Résurgence de la rougeole : pourquoi un pays qui l'avait presque vaincue compte 120 000 cas

Le Bangladesh, longtemps cité en exemple pour sa lutte contre la rougeole et salué par les organismes de santé mondiaux pour avoir porté sa couverture vaccinale à des niveaux records, traverse aujourd'hui l'une de ses pires épidémies depuis des décennies. Les autorités sanitaires font état de près de 120 000 cas et de centaines de décès d'enfants ces derniers mois. Les hôpitaux de Dacca et des villes de province sont débordés, des enfants malades étant soignés à même le sol dans des couloirs surpeuplés.
Les experts affirment que ce renversement de situation aurait semblé impensable il y a dix ans. Au milieu des années 2010, le Bangladesh avait porté la couverture vaccinale à deux doses au-delà de 90 %, un chiffre salué par l'Organisation mondiale de la santé. Mais les perturbations de la vaccination de routine pendant les années de pandémie, la pénurie d'agents de santé en zone rurale et une hésitation vaccinale croissante ont progressivement érodé cette couverture. Selon le ministère de la Santé, le taux de deuxième dose est tombé sous les 70 % dans certains districts.
La rougeole compte parmi les maladies les plus contagieuses connues, capable de se propager par des gouttelettes qui peuvent rester en suspension dans l'air d'une pièce fermée pendant des heures après la toux ou l'éternuement d'une personne infectée. À mesure que l'immunité collective s'affaiblit, le virus trouve de larges occasions de se propager rapidement parmi les enfants non vaccinés. Selon les observations de la BBC dans les services hospitaliers, les cas les plus graves touchent surtout les nourrissons de moins de deux ans.
Le personnel hospitalier, en première ligne, décrit un épuisement et des pénuries de moyens. Une infirmière a confié à la BBC que son service a dû traiter des dizaines d'enfants fiévreux et couverts d'éruptions cutanées en une seule garde, les réserves d'oxygène frôlant la rupture certains jours. Pneumonie et encéphalite figurent parmi les principales causes de décès, ces infections secondaires se révélant souvent aussi dangereuses que la rougeole elle-même.
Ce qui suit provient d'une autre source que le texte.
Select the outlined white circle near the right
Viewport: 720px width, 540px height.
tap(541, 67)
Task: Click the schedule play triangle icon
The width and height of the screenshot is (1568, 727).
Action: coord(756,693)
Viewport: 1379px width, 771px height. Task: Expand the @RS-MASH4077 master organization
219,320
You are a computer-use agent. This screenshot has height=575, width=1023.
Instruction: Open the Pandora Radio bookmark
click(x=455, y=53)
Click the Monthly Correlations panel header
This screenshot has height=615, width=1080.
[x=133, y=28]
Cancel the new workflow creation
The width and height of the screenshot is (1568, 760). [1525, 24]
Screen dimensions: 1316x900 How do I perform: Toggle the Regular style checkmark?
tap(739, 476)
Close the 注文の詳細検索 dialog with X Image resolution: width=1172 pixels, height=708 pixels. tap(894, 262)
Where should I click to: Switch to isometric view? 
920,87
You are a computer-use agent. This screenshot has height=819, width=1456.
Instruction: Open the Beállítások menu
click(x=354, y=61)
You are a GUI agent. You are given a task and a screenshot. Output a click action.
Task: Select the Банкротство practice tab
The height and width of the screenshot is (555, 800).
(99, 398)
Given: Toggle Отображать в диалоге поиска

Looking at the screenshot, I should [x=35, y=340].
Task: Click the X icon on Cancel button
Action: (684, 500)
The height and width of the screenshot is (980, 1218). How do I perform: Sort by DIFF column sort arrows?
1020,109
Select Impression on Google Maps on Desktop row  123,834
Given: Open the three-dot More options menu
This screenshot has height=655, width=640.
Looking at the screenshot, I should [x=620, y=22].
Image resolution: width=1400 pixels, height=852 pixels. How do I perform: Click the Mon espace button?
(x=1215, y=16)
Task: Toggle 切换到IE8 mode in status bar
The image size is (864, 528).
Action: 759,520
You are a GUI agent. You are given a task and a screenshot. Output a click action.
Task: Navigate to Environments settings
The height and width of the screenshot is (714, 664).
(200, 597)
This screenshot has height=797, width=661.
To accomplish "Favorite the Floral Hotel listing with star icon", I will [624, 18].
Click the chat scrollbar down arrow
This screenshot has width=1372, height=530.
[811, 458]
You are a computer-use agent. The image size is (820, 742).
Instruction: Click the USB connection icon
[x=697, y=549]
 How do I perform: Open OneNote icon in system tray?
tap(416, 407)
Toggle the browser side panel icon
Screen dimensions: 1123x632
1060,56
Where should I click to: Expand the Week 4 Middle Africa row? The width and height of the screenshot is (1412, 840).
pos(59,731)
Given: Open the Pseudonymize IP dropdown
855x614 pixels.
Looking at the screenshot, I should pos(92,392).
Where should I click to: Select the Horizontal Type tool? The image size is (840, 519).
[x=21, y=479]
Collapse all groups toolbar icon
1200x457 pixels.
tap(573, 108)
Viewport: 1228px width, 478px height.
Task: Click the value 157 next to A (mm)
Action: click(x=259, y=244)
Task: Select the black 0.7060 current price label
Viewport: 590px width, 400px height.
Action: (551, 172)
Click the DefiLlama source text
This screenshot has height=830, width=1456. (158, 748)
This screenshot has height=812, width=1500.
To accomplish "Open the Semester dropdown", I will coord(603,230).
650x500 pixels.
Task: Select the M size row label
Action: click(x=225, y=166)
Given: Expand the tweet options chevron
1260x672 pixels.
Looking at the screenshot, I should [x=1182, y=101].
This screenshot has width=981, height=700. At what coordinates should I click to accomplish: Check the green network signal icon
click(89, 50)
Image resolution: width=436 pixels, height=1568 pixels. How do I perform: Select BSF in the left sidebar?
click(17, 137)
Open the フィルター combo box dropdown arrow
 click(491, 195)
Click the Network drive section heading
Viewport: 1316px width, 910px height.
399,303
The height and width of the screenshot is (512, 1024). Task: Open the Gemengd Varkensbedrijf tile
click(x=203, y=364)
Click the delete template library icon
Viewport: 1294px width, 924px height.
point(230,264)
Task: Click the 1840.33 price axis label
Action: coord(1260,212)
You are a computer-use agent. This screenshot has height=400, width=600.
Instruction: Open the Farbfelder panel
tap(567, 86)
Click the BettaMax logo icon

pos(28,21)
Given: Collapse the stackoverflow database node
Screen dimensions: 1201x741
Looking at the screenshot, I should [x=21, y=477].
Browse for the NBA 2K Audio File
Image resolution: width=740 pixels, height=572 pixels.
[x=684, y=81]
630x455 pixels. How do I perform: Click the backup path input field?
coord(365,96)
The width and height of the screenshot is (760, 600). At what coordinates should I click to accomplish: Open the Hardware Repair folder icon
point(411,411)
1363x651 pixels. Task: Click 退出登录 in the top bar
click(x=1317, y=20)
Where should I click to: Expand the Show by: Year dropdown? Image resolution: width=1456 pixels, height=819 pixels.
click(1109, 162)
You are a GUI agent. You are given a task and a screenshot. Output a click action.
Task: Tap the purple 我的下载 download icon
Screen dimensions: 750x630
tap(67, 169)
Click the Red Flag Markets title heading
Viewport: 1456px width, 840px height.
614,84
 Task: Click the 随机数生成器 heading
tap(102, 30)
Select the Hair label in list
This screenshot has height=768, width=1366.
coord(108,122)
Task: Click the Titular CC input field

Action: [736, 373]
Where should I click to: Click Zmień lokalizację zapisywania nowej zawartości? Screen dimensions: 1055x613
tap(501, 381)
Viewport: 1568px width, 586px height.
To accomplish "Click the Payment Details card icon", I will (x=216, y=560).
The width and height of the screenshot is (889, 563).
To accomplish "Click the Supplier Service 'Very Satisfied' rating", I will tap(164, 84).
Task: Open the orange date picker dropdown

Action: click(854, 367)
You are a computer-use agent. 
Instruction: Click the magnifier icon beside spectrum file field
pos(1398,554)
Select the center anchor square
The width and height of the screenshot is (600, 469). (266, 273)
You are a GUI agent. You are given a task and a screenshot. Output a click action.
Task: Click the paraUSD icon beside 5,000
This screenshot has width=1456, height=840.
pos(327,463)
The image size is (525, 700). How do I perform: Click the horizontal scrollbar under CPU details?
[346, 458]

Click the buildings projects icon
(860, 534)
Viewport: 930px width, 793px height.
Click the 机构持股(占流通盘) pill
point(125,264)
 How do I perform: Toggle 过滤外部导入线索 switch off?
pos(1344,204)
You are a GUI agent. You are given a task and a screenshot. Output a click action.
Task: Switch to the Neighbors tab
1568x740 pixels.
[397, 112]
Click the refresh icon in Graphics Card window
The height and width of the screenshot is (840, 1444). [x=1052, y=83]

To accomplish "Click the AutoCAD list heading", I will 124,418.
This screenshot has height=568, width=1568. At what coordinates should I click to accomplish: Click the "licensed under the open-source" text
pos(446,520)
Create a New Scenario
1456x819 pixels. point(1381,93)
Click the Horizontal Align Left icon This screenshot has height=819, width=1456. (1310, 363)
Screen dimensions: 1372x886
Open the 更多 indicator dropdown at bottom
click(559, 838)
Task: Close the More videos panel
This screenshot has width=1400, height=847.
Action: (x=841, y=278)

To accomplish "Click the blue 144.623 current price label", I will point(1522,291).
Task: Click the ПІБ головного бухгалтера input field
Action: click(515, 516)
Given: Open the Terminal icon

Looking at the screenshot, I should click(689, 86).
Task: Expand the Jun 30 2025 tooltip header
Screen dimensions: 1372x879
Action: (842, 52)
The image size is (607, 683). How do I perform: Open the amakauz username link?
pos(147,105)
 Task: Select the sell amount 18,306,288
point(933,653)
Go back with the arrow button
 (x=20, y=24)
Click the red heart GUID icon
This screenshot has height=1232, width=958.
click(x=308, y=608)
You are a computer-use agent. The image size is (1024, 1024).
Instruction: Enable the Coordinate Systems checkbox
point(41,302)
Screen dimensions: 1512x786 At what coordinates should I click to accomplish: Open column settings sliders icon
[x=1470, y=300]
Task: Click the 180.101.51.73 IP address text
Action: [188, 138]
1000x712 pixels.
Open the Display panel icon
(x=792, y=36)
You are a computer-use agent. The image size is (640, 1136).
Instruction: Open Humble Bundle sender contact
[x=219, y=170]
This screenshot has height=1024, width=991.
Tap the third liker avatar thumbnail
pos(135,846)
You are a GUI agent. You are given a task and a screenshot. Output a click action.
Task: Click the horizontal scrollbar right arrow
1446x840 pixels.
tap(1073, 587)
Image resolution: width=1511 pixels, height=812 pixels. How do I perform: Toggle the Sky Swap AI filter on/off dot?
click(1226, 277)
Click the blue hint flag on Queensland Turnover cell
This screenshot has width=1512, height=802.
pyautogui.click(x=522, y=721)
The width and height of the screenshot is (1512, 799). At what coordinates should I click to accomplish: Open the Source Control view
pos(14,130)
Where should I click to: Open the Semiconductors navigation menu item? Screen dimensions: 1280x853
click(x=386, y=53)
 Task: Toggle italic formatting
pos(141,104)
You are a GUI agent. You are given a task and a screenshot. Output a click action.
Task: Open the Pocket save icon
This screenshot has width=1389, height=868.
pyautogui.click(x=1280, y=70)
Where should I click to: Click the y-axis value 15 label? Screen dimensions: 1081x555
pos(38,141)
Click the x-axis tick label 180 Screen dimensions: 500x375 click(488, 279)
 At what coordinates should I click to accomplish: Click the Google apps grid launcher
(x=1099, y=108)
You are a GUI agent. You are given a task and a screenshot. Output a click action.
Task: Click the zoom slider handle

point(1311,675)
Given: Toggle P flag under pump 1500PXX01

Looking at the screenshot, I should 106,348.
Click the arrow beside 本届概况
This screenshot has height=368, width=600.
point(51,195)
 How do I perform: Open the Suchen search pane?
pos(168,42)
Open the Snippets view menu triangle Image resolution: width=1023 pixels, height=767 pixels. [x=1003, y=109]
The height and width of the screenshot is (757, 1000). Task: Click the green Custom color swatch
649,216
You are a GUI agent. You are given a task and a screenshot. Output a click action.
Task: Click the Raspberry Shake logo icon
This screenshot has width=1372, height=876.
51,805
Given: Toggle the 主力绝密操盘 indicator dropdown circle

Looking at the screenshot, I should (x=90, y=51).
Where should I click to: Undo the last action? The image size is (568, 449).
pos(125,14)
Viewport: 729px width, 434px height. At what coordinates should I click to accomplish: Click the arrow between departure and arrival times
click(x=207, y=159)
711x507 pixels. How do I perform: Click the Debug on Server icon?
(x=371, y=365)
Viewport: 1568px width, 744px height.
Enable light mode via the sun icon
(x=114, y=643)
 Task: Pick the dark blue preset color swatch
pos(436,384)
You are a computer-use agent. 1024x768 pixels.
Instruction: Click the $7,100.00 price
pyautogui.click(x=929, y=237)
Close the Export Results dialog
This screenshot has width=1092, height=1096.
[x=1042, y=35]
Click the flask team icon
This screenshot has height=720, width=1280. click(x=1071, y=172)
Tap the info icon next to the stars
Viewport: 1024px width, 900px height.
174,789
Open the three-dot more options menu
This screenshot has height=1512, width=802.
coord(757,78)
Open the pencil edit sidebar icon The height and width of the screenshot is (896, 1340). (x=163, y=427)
Les autorités sanitaires ont lancé des campagnes de vaccination d'urgence pour tenter d'enrayer la propagation. Des équipes mobiles font du porte-à-porte dans les villages reculés, et des points de vaccination temporaires ont été installés dans les écoles et les marchés. Mais les autorités reconnaissent que restaurer la confiance perdue est plus difficile que d'assurer l'approvisionnement en vaccins. Certains parents, influencés par la désinformation circulant sur les réseaux sociaux, restent réticents à faire vacciner leurs enfants.
Les organismes de santé internationaux considèrent la situation au Bangladesh comme un signal d'alarme mondial. Les cas de rougeole augmentent dans le monde entier depuis plusieurs années, une tendance qui ne se limite pas aux pays à faible revenu : des risques similaires apparaissent partout où la couverture vaccinale a reculé. Les experts décrivent la rougeole comme une maladie sentinelle, souvent la première à réapparaître dès qu'une faille s'ouvre dans le système de vaccination d'une population.
La rapidité de l'épidémie met aussi à rude épreuve les systèmes de santé dans leur ensemble. Certains hôpitaux régionaux du Bangladesh affirment que la hausse des cas de rougeole ne leur laisse plus guère de capacité pour les autres urgences. Les médecins estiment que l'épidémie constitue bien plus qu'une crise de santé publique : c'est un test de résistance pour l'ensemble du système de santé.
Un autre facteur de propagation est la migration et les mouvements de population. Une vague de migration interne vers les villes a concentré des populations surpeuplées et sous-vaccinées dans des quartiers informels, créant des conditions favorables à la propagation du virus. Les agents de santé indiquent qu'assurer un suivi vaccinal cohérent dans ces zones reste logistiquement très difficile.
Les experts avertissent qu'un renversement similaire pourrait survenir ailleurs. Bien que le vaccin contre la rougeole soit très efficace, le maintien de l'immunité collective exige une couverture constamment supérieure à environ 95 % ; en deçà de ce seuil, les épidémies deviennent quasiment inévitables. L'expérience du Bangladesh illustre à quel point ce seuil peut être fragile.
Les autorités espèrent que des campagnes de vaccination supplémentaires dans les mois à venir ralentiront l'épidémie. Mais les agents de santé soulignent qu'une solution durable exigera bien plus qu'une réponse d'urgence : elle demandera un effort soutenu pour restaurer la confiance du public dans la vaccination de routine.